Pedro es médico adscrito al Servicio Canario de Salud. Ha dado positivo por coronavirus y, en la actualidad, se encuentra confinado en su domicilio con ganas de retomar la actividad que le roba el alma. Tarda de cinco a ocho minutos en ponerse el traje ese de astronauta, pero las urgencias con una paciente en estado grave hace que descuide el protocolo de protección personal. Con el SARS-CoV-2, mejor no enredarse. Es implacable en las distancias cortas y el estrés o el ensimismamiento en su celo profesional le juegan una mala pasada. Pero no es un caso aislado. La realidad, por múltiples causas, es que España lidera la cifra de sanitarios contagiados en el Mundo (cerca de diez mil). Triplica el porcentaje de China y supera a Italia en casi cuatro puntos. Tristes guarismos para un colectivo modélico y altamente cualificado que tiene que reutilizar batas y mascarillas lavadas porque no hay suficientes o utilizar el parapeto de una bolsa de basura para que el bicho no salpique. Es la guerra y, si es preciso, se agudiza el ingenio o se apura el riesgo a costa de la salud propia. Heroica vanguardia que contrasta con una incompetente retaguardia de pandereta que compra tests rápidos que no funcionan bien. Mientras, la callada morgue aumenta en su desdicha y el Ejército destapa personas mayores, arrugadas, secas, blanquecinas, enfermas y, algunas, apagadas. Es la vida intramuros, sola y postrera. Existencia surrealista. Las Hurdes de Buñuel en la sociedad capitalista y rica del Primer Mundo. Escenario gris entre bastidores que molesta al establishment herido por imágenes políticamente incorrectas. Las cajas no tienen buena prensa y angustian al bulbo. Maldito Vietcong. Terapia psicológica. Demasiados ataúdes que afean el folclore de Balconia, ahí donde españolitas y españolitos (les guarde Dios) aplauden por no llorar. Atinada república independiente que presenta el colega José Antonio Gundín. Coplas al viento entre geranios contemplativos en un universo digital con tuits que ponen nombre y apellido a la tragedia: “Papá ha muerto esta madrugada. Se llama Julián Iglesias, 89 años. Como él no era famoso no saldrá en las noticias, ni será TT. Solo un número más entre las muertes provocadas por el coronavirus…”.

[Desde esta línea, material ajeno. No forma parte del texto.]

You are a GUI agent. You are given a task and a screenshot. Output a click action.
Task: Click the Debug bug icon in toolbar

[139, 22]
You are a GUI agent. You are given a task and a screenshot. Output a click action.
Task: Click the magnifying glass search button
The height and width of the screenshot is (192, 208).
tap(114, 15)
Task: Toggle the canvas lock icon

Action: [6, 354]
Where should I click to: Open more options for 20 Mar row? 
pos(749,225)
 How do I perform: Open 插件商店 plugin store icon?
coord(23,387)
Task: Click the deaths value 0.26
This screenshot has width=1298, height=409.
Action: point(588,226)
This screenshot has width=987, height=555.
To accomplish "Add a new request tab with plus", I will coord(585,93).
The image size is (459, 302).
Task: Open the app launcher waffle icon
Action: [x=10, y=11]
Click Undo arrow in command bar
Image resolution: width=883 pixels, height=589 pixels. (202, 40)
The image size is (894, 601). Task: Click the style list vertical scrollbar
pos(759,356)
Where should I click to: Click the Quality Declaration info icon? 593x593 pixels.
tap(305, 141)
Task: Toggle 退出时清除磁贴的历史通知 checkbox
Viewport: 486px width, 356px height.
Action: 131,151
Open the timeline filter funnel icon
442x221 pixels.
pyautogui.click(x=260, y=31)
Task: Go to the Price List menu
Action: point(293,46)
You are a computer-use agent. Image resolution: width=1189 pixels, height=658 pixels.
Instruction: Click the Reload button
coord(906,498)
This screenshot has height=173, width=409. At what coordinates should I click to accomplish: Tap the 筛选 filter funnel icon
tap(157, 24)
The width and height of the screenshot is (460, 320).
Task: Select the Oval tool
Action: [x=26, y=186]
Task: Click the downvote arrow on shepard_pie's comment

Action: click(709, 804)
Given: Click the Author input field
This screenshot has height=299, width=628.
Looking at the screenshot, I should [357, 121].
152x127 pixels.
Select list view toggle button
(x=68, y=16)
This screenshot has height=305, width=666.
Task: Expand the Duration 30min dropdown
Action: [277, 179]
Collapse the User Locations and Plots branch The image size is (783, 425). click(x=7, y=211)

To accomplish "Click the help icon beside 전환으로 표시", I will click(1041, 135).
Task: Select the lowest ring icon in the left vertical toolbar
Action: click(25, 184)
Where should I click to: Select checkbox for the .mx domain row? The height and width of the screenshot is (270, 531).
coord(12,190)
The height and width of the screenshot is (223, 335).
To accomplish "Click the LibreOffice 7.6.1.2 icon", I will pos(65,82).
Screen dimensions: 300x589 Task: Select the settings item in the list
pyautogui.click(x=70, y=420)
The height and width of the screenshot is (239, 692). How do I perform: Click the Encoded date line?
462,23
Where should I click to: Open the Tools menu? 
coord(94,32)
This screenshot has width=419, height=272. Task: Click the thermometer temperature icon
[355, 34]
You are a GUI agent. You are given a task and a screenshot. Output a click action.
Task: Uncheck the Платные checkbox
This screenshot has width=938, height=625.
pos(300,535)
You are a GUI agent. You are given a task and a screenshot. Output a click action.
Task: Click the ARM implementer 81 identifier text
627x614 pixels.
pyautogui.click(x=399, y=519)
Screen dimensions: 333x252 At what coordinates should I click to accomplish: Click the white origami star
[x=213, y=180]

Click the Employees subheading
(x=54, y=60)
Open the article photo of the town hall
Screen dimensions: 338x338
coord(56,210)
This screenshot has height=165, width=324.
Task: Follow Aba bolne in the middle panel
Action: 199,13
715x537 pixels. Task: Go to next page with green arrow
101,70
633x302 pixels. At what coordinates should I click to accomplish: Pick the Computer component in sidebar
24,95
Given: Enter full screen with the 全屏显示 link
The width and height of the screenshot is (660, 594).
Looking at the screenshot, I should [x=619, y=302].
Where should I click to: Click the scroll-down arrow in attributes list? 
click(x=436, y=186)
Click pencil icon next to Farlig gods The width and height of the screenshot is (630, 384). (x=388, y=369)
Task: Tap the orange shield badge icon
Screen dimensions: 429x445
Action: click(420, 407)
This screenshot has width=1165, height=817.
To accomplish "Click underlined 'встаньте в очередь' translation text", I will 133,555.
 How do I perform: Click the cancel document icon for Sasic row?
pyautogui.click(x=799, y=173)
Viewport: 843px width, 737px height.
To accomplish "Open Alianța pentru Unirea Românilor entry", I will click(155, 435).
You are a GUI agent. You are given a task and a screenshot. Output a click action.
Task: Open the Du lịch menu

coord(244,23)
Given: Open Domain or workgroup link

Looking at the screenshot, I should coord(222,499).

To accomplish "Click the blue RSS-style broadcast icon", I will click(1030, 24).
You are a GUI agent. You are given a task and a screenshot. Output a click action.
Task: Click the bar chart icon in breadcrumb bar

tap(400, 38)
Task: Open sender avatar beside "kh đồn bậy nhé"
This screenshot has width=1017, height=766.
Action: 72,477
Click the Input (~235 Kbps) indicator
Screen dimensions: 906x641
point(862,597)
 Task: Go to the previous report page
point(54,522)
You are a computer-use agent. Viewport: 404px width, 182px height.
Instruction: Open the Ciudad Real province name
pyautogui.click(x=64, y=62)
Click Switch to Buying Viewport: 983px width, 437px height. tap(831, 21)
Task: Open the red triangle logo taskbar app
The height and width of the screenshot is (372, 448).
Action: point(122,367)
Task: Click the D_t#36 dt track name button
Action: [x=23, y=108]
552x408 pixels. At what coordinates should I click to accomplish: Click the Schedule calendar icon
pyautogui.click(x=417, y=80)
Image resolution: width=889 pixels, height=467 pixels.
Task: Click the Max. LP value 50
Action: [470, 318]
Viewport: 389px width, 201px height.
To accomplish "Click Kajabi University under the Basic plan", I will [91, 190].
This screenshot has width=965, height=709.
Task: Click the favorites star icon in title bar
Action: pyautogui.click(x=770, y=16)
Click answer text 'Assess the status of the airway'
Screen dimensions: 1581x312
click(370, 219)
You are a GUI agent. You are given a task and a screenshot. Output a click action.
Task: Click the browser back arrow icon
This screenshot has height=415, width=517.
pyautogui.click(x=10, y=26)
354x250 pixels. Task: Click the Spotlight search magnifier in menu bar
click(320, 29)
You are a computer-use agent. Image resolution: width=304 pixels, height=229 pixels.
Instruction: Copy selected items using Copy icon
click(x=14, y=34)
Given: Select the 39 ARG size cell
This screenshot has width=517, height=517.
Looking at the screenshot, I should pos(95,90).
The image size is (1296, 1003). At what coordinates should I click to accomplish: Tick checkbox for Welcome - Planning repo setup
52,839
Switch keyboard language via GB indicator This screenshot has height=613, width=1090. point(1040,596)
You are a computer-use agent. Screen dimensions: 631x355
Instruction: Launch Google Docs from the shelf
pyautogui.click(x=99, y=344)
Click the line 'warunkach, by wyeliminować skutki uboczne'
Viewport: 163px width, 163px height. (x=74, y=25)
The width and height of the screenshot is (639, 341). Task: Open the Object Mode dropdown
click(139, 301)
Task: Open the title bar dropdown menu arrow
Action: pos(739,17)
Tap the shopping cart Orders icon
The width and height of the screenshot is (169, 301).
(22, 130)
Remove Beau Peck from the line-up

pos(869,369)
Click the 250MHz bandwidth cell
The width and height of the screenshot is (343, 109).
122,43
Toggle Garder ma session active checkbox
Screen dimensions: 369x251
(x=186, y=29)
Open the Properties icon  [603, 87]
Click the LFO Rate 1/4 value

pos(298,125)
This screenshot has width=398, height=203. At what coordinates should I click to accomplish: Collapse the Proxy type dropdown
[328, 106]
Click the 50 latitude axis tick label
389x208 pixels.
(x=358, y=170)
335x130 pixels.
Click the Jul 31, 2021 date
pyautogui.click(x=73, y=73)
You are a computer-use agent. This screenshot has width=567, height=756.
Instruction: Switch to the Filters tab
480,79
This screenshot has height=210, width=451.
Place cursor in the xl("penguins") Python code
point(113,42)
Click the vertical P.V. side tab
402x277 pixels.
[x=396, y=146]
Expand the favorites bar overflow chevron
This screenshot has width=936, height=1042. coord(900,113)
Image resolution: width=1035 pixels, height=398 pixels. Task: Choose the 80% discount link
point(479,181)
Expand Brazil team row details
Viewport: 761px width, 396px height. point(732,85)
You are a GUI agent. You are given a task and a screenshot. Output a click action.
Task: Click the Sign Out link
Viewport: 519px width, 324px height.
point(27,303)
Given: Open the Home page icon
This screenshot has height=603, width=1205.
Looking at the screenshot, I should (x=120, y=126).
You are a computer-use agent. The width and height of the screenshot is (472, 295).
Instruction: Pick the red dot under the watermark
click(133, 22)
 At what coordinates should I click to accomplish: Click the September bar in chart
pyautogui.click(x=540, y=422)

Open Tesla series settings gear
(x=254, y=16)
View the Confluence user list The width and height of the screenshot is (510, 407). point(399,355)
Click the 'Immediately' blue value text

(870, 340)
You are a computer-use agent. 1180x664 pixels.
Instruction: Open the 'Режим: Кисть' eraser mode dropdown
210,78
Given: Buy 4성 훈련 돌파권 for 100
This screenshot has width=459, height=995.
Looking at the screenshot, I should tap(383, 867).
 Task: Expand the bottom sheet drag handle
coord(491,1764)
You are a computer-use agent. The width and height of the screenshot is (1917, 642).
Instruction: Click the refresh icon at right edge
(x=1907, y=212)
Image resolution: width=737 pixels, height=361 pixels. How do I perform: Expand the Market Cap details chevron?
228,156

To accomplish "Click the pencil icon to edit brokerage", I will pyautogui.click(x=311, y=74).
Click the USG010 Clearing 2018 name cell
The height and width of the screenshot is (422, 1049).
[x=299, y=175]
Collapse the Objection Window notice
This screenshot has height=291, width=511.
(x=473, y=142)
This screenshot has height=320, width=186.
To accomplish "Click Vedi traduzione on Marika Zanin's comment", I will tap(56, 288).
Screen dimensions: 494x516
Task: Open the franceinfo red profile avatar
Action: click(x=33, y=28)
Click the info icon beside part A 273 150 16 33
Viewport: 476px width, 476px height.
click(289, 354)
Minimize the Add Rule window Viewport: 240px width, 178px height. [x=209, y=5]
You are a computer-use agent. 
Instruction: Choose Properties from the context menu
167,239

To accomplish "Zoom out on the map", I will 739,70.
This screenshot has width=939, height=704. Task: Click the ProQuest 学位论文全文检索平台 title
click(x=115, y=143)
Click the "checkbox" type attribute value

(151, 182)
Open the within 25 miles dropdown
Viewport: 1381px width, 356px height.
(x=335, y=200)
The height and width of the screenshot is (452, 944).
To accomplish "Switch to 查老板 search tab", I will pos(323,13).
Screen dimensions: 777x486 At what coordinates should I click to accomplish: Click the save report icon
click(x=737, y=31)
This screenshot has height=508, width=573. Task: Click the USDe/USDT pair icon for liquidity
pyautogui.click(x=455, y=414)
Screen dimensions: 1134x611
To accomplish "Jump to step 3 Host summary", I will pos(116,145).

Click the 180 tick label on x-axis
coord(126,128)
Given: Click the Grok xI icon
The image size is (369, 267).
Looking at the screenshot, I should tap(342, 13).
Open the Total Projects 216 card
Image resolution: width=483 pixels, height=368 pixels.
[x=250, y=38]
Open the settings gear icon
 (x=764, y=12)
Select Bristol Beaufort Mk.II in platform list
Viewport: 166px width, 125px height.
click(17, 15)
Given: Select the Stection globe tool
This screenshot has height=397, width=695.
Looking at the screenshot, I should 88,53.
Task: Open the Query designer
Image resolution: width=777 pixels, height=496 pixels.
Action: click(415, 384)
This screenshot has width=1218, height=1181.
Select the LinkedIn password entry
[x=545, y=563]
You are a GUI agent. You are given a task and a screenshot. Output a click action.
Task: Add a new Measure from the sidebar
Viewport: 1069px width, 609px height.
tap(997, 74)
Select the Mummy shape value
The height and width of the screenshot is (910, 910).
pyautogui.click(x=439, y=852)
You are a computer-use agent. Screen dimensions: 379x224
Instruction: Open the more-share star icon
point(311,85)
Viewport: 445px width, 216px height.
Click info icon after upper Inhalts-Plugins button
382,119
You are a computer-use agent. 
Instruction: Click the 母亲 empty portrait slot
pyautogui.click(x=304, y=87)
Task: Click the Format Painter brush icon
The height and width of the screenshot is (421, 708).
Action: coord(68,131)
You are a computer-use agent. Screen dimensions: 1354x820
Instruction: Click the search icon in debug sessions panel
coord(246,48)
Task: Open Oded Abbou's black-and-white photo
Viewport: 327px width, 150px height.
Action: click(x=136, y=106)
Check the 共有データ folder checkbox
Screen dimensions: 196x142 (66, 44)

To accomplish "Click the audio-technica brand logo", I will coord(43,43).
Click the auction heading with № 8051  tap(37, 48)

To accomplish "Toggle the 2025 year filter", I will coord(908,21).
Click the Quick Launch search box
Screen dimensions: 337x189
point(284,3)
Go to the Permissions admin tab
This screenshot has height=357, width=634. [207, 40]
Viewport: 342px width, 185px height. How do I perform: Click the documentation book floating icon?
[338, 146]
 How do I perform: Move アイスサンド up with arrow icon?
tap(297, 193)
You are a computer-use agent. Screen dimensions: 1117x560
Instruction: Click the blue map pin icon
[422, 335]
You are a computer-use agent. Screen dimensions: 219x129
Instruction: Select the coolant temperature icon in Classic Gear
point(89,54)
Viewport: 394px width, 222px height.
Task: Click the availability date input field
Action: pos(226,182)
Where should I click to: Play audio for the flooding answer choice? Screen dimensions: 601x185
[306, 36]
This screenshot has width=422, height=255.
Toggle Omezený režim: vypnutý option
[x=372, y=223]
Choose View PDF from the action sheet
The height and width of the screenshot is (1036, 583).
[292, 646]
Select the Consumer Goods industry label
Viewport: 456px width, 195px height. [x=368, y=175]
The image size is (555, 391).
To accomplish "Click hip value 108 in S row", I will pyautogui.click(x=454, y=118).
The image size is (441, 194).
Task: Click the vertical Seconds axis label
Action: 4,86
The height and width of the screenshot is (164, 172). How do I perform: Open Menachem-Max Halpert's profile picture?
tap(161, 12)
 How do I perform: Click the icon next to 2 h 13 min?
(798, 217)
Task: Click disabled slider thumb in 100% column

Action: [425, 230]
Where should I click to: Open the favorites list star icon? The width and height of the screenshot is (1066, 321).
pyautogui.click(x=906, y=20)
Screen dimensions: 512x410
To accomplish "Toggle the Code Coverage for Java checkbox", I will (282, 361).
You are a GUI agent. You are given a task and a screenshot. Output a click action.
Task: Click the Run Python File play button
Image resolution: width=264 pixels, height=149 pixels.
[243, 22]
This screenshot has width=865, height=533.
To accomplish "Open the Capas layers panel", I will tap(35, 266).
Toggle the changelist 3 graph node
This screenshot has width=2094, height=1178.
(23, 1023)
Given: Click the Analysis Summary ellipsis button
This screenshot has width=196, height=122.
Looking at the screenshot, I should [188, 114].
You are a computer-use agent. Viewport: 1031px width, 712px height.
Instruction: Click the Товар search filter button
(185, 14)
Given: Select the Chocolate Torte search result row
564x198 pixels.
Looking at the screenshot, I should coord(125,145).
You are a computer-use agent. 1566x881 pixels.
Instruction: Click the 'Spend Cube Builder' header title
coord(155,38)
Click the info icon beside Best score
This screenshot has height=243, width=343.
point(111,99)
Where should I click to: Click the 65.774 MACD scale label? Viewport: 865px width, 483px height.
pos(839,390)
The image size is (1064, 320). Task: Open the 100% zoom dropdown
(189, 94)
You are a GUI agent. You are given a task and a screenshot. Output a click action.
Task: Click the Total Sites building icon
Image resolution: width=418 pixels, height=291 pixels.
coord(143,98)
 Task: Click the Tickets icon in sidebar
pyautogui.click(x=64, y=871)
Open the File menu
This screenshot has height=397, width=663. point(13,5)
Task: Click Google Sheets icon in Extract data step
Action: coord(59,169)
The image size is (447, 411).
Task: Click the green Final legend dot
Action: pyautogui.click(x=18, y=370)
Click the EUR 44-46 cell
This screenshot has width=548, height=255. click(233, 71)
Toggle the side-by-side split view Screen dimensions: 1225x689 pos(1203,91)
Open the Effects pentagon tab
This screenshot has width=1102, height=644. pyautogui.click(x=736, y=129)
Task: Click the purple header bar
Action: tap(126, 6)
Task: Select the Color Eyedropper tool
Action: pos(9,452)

Aquí o allá. En el murciélago, en el pangolín o en la deliciosa carne de perro. Indicios de laboratorio en busca del maná salvífico. La pandemia que advirtiera Tedros Adhanom estremece en las residencias de Finca España o Fasnia, en Galapagar, en la privada Ruber, en La Candelaria, La Paz o en el Hotel H10 Costa Adeje Palace. ¿Recuerdas? El agente infeccioso hurga en negro, amarillo, rojo y blanco. Y en la entendedera del arrogante Boris Johnson que da positivo en el número 10 de Downing Street, en la de Donald Trump y su América para los americanos o en la del presidente del paraíso, Ángel Víctor Torres, que cesa a la consejera de Sanidad, Teresa Cruz, por la presión sindical o tanto da. Maniobras orquestales, ahora en manos del sabio (por viejo) Julio Pérez. Trincheras próximas en hogueras de vanidades. Y piel de gallina el día que la peste más mediática corra veloz por favelas y callejuelas de Bombay y Calcuta, y por los polvorientos polvos de Yuba, en Sudán del Sur, indiferentes a The Mandalorian.

La vida es una continua sucesión de esperas que, sin sentido, quiebran la esperanza. Es no darle valor al tiempo que es un regalo, escribe Andrea Köhler en un librito maravilloso. Cuando las cosas van mal el sacrificio llama a la puerta ajeno a la letra de una incomprensión mutua. Baby! La seductora melodía de Elton John basta. Es suficiente para pasar por alto lo peor y afanarse al margen de los cálices mundanos.